Yes, of course Nissan is crowing “What, us worry?” about the deal, seeing no problem whatsoever, but then again, what do you expect that company to say? After all, it is literally and figuratively on the ropes and completely out of ideas, so a merger sounds just wonderful to them. (Although everyone seems to be saying that Nissan has the technological component that will make the deal strong. Really? We’ll see about that.) And, Mitsubishi? It will go along for the ride too. But Renault has myriad problems that seem to be unending, and any cost slashing promised with this deal remains dubious.
So, the idea that this merger will be a walk in the park is naïve at best, especially given the players involved. There are just too many egos, too many loose ends and too many flies in the ointment to say the least. As I said last week, this is a giant “we’ll see” and let’s leave it at that.
Back to the subject at hand. There’s a reason our Brand Image Meter issue is one of our most-anticipated and widely read columns of the year. Brand image wrangling is the mystery science that brings out the best – and worst – in auto executives, with some being naturally savvy stewards of their brands, while others stumble around lost in the desert, achieving only fleeting success.
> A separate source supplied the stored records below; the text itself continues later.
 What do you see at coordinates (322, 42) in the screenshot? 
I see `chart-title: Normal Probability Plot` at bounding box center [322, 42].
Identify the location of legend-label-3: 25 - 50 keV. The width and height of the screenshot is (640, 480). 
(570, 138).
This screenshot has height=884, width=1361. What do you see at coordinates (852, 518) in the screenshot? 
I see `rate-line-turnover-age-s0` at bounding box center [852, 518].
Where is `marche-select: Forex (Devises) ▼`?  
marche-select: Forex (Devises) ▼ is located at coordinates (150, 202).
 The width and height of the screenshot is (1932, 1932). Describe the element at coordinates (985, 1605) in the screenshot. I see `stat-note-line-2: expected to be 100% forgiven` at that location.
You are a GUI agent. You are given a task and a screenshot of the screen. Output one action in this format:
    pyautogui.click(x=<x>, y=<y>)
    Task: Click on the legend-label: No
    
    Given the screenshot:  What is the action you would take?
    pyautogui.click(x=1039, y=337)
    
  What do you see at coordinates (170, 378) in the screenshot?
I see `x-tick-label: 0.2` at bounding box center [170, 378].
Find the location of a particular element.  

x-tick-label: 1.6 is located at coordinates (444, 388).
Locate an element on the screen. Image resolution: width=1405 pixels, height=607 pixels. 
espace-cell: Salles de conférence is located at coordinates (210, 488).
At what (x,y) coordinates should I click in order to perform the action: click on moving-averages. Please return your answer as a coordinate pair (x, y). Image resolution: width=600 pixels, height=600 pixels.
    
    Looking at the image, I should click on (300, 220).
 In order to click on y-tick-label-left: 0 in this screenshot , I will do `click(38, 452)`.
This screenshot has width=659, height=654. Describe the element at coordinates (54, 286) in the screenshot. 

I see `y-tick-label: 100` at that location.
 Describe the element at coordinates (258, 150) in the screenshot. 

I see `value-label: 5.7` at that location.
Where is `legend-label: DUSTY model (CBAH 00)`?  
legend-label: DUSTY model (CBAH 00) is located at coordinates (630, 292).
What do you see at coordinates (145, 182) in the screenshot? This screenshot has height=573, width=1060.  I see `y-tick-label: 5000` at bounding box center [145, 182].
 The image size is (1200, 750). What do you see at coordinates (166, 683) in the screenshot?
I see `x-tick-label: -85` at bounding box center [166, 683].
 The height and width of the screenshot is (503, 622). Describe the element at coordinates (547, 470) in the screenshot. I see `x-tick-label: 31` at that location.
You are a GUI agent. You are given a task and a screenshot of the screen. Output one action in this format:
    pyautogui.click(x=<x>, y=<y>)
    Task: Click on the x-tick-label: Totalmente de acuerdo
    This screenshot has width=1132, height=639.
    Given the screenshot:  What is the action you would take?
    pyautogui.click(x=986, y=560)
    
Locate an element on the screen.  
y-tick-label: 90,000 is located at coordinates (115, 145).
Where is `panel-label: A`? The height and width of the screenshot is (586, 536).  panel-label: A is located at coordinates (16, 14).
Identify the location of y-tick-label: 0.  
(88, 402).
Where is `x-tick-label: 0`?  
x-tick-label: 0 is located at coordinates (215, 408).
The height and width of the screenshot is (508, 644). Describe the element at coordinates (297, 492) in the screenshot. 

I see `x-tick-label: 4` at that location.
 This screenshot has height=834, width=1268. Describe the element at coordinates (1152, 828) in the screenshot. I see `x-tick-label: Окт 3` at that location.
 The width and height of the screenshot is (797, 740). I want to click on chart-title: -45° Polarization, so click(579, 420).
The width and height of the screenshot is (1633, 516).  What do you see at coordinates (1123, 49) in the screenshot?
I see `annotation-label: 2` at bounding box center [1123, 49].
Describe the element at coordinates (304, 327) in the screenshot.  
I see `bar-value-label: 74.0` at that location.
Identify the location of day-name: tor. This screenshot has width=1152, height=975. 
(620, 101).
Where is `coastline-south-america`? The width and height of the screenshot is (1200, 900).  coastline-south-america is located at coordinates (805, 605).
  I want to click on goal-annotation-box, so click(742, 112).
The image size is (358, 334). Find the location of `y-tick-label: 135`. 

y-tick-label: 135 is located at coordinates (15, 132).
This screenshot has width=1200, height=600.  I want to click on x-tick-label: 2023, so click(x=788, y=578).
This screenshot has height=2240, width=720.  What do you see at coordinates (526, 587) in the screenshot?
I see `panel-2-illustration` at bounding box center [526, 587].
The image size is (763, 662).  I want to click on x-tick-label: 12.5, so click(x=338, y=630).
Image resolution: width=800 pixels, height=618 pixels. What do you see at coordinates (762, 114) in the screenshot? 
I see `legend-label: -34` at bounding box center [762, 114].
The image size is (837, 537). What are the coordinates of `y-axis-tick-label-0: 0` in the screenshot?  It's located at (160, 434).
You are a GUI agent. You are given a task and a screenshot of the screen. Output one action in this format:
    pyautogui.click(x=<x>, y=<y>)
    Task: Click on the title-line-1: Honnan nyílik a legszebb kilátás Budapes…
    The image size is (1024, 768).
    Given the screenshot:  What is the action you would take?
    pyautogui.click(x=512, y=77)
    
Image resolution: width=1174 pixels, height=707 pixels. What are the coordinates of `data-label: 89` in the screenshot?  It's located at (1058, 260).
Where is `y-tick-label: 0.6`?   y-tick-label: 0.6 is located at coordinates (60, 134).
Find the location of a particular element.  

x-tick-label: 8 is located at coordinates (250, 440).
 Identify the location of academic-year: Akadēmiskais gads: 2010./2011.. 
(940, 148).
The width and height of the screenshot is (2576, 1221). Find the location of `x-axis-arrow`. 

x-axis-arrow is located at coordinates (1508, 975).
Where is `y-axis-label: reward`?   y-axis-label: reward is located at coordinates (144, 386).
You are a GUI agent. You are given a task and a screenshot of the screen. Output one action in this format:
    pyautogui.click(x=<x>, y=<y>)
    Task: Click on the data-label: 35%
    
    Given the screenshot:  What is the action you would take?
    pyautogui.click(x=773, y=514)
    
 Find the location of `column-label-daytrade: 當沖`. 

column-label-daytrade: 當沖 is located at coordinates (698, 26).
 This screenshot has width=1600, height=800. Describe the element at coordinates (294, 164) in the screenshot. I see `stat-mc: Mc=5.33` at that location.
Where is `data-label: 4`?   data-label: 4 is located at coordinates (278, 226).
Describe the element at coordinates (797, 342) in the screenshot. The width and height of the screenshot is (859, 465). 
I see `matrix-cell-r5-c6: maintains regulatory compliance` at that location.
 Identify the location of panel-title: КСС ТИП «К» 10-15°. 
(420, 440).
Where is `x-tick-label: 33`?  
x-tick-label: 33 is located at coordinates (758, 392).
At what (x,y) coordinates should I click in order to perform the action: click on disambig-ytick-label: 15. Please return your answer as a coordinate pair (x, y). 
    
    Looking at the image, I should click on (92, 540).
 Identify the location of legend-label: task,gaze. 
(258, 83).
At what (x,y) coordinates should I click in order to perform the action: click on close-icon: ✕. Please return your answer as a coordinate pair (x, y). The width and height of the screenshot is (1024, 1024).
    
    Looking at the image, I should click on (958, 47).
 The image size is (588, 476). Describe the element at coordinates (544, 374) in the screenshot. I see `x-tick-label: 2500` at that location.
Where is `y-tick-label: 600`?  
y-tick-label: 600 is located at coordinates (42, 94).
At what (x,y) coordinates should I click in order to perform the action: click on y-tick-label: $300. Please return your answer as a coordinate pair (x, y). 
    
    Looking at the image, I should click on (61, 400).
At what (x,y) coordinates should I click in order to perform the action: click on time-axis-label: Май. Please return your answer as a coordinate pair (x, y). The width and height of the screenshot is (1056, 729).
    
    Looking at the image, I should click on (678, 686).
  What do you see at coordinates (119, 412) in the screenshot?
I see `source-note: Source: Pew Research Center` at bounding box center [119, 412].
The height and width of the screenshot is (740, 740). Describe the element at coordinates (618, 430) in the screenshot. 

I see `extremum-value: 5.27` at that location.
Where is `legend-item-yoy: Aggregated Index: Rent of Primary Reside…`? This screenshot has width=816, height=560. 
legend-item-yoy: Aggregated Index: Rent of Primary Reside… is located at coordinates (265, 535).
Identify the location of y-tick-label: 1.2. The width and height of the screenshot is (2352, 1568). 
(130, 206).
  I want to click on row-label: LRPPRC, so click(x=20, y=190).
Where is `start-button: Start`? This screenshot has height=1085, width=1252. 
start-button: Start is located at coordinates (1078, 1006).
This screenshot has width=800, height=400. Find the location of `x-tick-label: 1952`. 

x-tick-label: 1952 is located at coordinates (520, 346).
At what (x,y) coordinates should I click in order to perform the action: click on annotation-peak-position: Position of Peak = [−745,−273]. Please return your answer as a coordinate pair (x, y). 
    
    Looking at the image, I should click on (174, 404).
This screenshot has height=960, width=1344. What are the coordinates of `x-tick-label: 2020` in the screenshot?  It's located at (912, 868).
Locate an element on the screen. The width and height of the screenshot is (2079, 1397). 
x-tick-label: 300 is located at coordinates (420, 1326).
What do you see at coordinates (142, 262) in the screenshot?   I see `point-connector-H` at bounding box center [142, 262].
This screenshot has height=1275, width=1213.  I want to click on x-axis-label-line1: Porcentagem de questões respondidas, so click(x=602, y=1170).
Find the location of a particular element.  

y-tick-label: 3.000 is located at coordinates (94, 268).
The rest? Well, to say they well and truly suck at it is being kind.
If we were a certain kind of publication, our Brand Image awards would come complete with glittery trophies and massive publicity campaigns attached, and we would be Ka-Chinging a happy tune as auto companies advertised their success to the world, with the Autoextremist brand logo prominently displayed in those ads. But we’re not slimy purveyors of vacuous marketing streams, thank goodness. We are, however, confident in the knowledge that the AE Brand Image Meter column is in the top three in unique visitors and page views each and every year that we have presented it, garnishing loads of buzz and in some cases, voluminous and pitiful “woe is me” and "we're screwed" hand-wringing in executive suites throughout the industry. And beginning our 21st year of publication, that’s not about to change.
As I said when we first introduced our Brand Image Meter seven years ago, when it comes to the power of brands and the inescapable importance of brand image: “It’s the one thing that car companies – both good and bad – cannot escape. How a brand is perceived can make or break a car company, regardless of how long and illustrious a run that brand has enjoyed up until any given point in time, because one false move or one discordant note can be crippling in a matter of months.”